# What functions/cognitive style is here



## TruthDismantled (Jan 16, 2013)

I was sitting on a bench in the park in this enclosed garden area by myself just observing things around me, enjoying the sun blazing then the hailstones and I was just thinking about life.

And I was thinking about how everything is connected and in many ways the same. A bit like the Geon Theory of object recognition whereby all things no matter how complex can be built up through the same basic shapes, just arranged in different ways. Google image it you'll see what I mean. And I felt that categorizing things takes them out of their true nature in a way, I mean it helps with you know availability heuristics, quick decisions, but you forget the simplicity of everything. The most complex machines are still governed by these simple formulas and mathematical principles. Of course I understand that it isn't as simple as knowing these things to build an actual airplane.

It kind of puts things in perspective when you, say, look at a plane and see that it consists of large pieces of metal, windows, a high powered engine, wheels, an understanding of the principles of flight and physics. I guess for me it makes things feel more within reach, not so distant and inconceivable. I spent about an hour just experiencing these sensations, enjoying the hailstones pelting me, being nervous they'd get bigger but enjoying feeling soaked yet warm with it being summer. I was thinking why does it scare me that there are hailstones, why do I feel like I need to quickly find some shelter because it's raining. I mean it feels refreshing, it's not going to harm me. Then I remembered my phone was in my pocket getting pretty soaked and went home LOL.


----------



## tangosthenes (Oct 29, 2011)

I think you know what you're writing about


----------



## TruthDismantled (Jan 16, 2013)

tangosthenes said:


> I think you know what you're writing about


Well I was thinking positivist thinking style, maybe Ti.
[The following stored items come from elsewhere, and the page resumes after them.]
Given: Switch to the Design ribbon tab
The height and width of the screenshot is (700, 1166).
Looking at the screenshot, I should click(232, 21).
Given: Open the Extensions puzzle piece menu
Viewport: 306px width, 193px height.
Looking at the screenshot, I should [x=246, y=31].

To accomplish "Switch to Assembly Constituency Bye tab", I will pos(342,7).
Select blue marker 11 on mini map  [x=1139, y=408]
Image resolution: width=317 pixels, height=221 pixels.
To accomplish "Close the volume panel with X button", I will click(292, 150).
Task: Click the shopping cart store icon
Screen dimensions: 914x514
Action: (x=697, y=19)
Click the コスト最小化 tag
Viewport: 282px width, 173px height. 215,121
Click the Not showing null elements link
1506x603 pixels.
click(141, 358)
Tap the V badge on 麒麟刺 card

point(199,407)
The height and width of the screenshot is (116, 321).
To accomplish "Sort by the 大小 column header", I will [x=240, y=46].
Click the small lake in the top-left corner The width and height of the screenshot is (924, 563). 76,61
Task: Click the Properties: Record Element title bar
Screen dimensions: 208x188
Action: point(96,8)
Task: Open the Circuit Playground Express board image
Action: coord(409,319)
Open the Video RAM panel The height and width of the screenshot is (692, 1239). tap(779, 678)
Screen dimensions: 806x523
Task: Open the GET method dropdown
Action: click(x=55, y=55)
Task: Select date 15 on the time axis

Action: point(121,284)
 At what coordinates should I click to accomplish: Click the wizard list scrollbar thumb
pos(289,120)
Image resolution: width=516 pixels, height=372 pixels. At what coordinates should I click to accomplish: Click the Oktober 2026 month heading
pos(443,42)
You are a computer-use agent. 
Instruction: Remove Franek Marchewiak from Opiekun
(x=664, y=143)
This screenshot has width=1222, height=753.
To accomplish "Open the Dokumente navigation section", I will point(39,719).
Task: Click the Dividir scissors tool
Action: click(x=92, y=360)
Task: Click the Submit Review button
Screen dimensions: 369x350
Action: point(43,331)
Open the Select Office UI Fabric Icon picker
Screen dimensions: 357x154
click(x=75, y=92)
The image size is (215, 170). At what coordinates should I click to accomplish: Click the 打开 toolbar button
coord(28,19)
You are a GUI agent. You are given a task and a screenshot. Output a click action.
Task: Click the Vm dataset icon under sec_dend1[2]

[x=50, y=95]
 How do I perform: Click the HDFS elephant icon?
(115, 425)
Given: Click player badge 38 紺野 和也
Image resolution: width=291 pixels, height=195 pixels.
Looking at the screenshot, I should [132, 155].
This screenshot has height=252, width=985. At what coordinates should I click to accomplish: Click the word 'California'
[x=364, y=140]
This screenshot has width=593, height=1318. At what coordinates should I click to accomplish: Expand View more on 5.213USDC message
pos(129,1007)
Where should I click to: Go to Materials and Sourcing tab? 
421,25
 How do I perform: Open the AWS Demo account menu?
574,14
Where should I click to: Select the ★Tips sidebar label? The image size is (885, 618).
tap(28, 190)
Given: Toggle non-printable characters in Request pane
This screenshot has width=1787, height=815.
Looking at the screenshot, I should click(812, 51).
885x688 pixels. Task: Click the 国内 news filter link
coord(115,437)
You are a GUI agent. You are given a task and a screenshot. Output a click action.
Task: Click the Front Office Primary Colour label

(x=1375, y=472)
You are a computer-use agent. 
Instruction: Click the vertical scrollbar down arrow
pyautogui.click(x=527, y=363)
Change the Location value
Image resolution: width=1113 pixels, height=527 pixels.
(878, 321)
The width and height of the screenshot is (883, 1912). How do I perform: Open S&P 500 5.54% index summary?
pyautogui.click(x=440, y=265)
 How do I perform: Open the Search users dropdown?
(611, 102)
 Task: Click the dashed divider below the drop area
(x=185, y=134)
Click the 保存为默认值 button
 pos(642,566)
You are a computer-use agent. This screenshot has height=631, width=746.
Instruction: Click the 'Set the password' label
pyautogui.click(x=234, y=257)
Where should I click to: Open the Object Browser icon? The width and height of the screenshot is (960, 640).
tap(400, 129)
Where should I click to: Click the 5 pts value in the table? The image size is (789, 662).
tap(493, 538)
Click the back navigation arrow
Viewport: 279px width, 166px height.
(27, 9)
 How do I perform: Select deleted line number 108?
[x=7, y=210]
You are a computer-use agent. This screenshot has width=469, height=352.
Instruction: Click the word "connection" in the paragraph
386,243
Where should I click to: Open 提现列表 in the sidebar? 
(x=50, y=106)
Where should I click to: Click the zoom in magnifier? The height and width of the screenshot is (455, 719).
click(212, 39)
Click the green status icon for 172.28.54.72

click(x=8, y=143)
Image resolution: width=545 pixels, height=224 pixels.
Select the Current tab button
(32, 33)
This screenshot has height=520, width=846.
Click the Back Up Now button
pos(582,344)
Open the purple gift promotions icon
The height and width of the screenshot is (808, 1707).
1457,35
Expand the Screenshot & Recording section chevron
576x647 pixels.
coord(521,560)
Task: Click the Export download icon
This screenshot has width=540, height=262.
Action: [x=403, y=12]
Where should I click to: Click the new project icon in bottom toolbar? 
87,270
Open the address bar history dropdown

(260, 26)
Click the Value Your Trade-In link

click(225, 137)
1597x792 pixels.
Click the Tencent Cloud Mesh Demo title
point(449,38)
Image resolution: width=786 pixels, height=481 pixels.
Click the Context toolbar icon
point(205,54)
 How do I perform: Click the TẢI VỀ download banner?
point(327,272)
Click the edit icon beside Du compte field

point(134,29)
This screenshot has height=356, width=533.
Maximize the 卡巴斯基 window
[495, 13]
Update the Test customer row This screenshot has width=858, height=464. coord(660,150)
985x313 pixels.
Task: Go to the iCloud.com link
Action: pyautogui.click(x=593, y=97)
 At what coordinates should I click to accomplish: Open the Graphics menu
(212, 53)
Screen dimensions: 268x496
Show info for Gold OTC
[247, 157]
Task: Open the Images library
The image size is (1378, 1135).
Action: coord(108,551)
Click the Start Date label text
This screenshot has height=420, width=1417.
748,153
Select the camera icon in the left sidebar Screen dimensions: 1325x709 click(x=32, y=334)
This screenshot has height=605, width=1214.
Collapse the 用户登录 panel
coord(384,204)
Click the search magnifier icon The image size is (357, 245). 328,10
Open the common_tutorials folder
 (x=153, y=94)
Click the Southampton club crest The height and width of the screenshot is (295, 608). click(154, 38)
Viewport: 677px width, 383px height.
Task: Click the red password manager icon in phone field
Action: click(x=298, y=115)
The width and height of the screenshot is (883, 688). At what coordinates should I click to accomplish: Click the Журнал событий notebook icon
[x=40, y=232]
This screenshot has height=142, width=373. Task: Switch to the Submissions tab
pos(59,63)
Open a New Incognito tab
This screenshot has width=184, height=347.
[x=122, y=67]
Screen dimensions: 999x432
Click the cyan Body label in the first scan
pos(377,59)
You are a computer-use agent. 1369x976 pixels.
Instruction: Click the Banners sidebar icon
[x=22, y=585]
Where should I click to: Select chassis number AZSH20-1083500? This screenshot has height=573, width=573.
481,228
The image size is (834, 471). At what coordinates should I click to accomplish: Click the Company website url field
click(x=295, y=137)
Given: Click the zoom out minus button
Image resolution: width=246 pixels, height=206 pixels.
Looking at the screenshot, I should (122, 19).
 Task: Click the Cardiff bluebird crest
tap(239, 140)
What do you think I think I wrote about?

Possibly associative synthetic


----------



## tangosthenes (Oct 29, 2011)

TruthDismantled said:


> Well I was thinking positivist thinking style, maybe Ti.
> 
> What do you think I think I wrote about?
> 
> Possibly associative synthetic


your base functions and holographic if you are talking about cognitive


----------



## TruthDismantled (Jan 16, 2013)

tangosthenes said:


> your base functions and holographic if you are talking about cognitive


And is that what you think that train of thought shows?


----------



## tangosthenes (Oct 29, 2011)

TruthDismantled said:


> And is that what you think that train of thought shows?


Personally I don't really completely agree with the train of thought, mostly the part about the airplane. You say that its *only* those things. You ignore what goes into the creation of those things. It is endlessly complex and tedious...not really so much near. Mentally near and understandable, but materially, there's no way that mindset would bring anything to fruition.

As far as objects being made of the same basic shapes, well that's a consequence of mental approximation, and suffers from zeno's paradox as you noted. When you come up against such heuristics, you have to remember that a tool is not the truth.


----------